Secondo Babin, l’apparato statale ucraino non è pronto a fornire assistenza di emergenza a migliaia di persone che gli occupanti potrebbero deportare con la forza in Georgia, Kazakistan o altri paesi. "Il problema non è solo nell'aspetto umanitario. Dobbiamo lottare per ogni cittadino affinché le persone non diventino "carne da cannone" per l'esercito russo.
" Ciò richiede passi pratici: programmi di aiuti statali, meccanismi motivazionali, supporto legale per coloro che cercano di fuggire dall’occupazione verso paesi terzi o verso il territorio controllato dall’Ucraina. Sfortunatamente, attualmente non esistono meccanismi di questo tipo. L’Ucraina ha liquidato il Ministero specializzato per i territori occupati e le sue funzioni sono di fatto sfumate.

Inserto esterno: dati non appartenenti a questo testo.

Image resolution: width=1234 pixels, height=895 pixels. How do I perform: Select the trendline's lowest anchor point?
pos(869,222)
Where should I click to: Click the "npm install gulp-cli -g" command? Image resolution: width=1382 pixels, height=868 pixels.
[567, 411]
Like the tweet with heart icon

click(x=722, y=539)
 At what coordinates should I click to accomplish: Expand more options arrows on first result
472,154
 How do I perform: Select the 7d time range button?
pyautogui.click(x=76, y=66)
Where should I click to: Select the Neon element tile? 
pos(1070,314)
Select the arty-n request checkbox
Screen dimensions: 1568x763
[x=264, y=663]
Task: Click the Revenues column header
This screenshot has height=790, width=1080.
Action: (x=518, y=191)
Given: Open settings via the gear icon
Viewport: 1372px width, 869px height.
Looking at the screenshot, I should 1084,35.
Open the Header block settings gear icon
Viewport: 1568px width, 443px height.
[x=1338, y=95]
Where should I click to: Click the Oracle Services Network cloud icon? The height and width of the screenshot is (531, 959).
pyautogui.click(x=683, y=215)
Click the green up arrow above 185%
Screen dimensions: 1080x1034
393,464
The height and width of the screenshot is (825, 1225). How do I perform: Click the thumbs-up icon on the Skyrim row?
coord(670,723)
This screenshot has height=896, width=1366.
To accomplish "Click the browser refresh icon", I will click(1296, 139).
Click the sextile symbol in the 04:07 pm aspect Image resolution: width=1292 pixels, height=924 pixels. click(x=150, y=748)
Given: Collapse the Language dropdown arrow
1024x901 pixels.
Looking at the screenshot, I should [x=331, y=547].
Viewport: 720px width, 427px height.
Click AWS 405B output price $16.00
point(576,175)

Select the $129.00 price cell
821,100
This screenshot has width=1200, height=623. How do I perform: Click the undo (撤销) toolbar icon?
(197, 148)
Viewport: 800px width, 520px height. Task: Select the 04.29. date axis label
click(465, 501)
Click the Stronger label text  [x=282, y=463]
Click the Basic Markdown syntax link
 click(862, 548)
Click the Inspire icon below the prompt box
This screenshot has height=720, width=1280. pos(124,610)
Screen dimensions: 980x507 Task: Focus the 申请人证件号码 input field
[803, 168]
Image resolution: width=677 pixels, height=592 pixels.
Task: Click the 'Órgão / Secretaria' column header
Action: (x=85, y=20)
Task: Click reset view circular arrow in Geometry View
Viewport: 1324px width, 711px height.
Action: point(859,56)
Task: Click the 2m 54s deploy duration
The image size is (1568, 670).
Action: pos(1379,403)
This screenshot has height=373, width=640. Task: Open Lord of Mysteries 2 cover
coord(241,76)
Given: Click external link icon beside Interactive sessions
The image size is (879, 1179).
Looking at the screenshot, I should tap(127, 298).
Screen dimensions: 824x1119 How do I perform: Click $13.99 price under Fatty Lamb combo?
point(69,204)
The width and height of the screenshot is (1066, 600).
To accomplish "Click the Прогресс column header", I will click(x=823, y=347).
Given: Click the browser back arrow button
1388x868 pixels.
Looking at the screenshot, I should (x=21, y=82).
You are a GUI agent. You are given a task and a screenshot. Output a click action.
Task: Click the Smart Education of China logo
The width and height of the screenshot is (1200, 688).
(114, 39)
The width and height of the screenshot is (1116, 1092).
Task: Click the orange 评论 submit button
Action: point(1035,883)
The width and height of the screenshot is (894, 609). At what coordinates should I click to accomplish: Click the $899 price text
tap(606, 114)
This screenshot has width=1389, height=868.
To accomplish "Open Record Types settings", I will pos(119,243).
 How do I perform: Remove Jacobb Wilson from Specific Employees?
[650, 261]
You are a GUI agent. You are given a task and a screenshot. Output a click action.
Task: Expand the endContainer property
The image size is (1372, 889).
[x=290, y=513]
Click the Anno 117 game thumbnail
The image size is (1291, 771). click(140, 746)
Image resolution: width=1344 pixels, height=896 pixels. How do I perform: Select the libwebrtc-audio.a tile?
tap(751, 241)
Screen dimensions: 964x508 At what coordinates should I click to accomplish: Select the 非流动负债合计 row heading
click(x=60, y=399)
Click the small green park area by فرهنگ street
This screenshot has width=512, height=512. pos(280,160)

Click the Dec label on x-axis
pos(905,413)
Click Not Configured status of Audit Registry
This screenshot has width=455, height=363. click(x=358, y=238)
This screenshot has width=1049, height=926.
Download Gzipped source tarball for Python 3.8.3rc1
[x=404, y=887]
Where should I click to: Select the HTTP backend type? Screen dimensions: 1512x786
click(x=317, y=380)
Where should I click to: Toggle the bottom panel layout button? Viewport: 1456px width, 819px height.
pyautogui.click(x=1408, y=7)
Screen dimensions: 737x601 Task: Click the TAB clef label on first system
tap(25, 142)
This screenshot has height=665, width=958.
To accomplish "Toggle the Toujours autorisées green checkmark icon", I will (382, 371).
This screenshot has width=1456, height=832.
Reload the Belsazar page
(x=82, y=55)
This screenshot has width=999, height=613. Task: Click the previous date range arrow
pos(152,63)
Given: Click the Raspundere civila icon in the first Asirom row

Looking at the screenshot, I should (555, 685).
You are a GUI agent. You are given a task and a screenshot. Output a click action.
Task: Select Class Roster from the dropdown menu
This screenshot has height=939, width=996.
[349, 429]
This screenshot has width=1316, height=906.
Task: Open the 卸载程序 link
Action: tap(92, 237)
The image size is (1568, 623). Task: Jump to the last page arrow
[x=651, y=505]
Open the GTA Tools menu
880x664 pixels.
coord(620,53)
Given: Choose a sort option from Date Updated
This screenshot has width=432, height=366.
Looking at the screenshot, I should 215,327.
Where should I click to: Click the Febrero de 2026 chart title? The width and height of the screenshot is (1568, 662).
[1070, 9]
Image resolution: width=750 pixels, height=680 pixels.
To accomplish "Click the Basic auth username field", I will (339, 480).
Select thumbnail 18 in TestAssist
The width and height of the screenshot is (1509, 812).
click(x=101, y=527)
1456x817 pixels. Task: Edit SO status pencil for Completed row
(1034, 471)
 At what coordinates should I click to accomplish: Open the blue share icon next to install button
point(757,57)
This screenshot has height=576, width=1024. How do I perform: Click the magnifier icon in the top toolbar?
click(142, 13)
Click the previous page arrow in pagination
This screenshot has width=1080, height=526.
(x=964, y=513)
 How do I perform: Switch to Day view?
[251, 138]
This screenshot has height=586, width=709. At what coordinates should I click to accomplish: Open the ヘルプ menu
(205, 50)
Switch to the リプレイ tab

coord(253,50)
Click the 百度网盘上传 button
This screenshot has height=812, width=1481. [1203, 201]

E sebbene la Rappresentanza presidenziale per gli affari della Crimea operi formalmente, non dimostra un lavoro sistematico", osserva Babin. L'esperto sottolinea che coloro che si sono trovati sotto l'occupazione non sono traditori e non sono responsabili della loro situazione. "Si sono semplicemente svegliati a Melitopol il 24 febbraio 2022 sotto occupazione. Non è colpa loro. E lo Stato è obbligato ad aiutarli", sottolinea l'esperto.